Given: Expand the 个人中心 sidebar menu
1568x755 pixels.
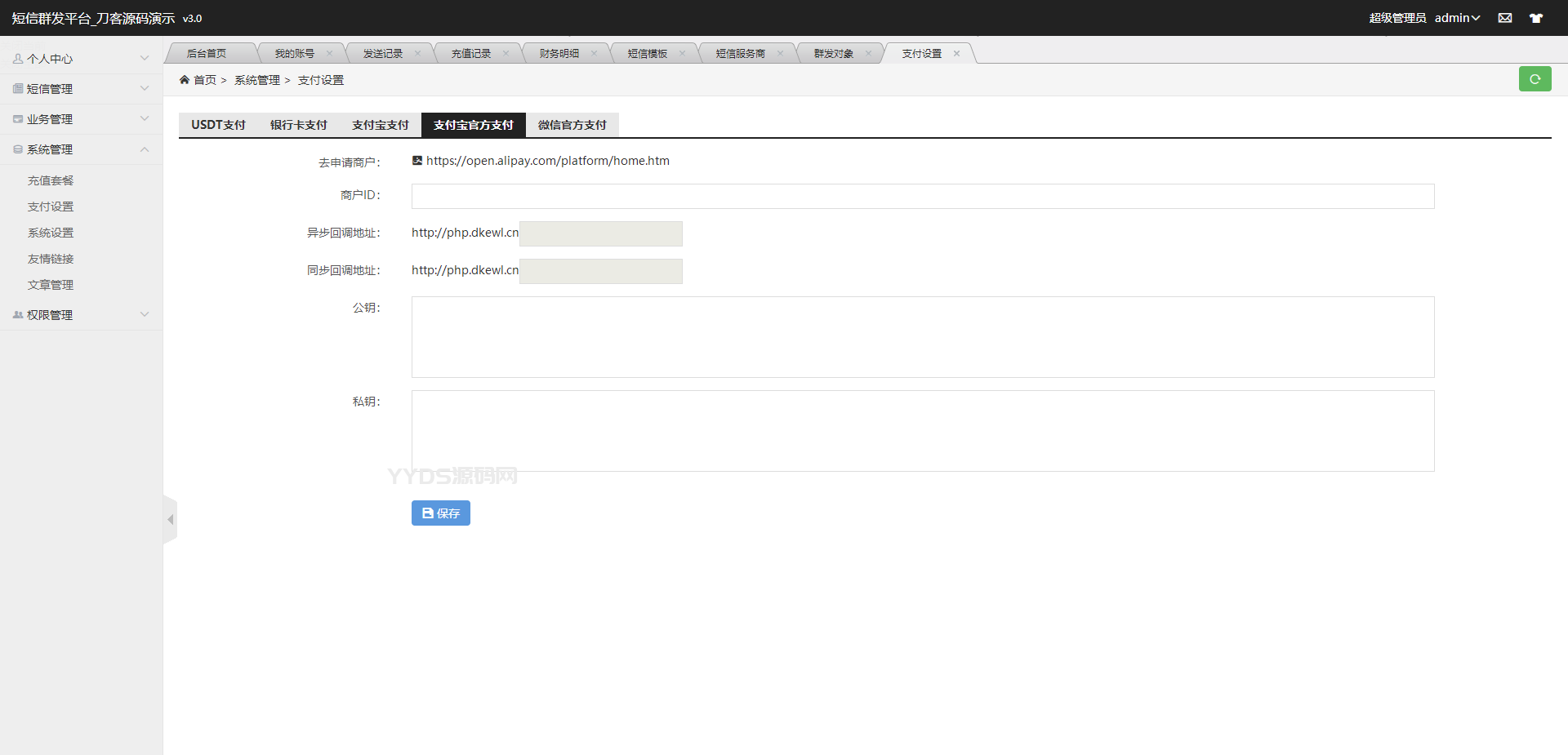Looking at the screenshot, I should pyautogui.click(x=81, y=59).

--

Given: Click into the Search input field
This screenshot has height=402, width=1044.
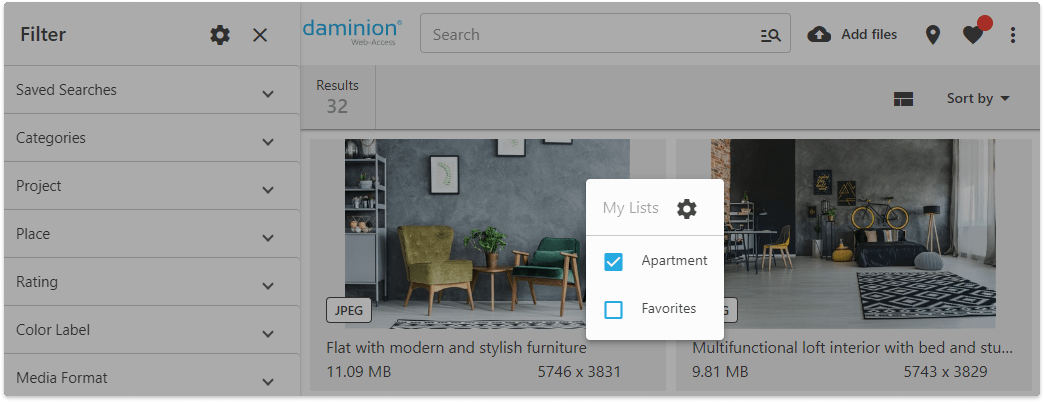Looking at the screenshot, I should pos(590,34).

**WRITTEN REQUEST**
Copy the stretch of the listing from the line containing "Given: Expand the 个人中心 sidebar menu" through the line containing "Looking at the screenshot, I should pyautogui.click(x=81, y=59).", swapping "sidebar menu" for "side panel" and changing nothing else. Leave the pictures out.

**EXERCISE ANSWER**
Given: Expand the 个人中心 side panel
1568x755 pixels.
Looking at the screenshot, I should pyautogui.click(x=81, y=59).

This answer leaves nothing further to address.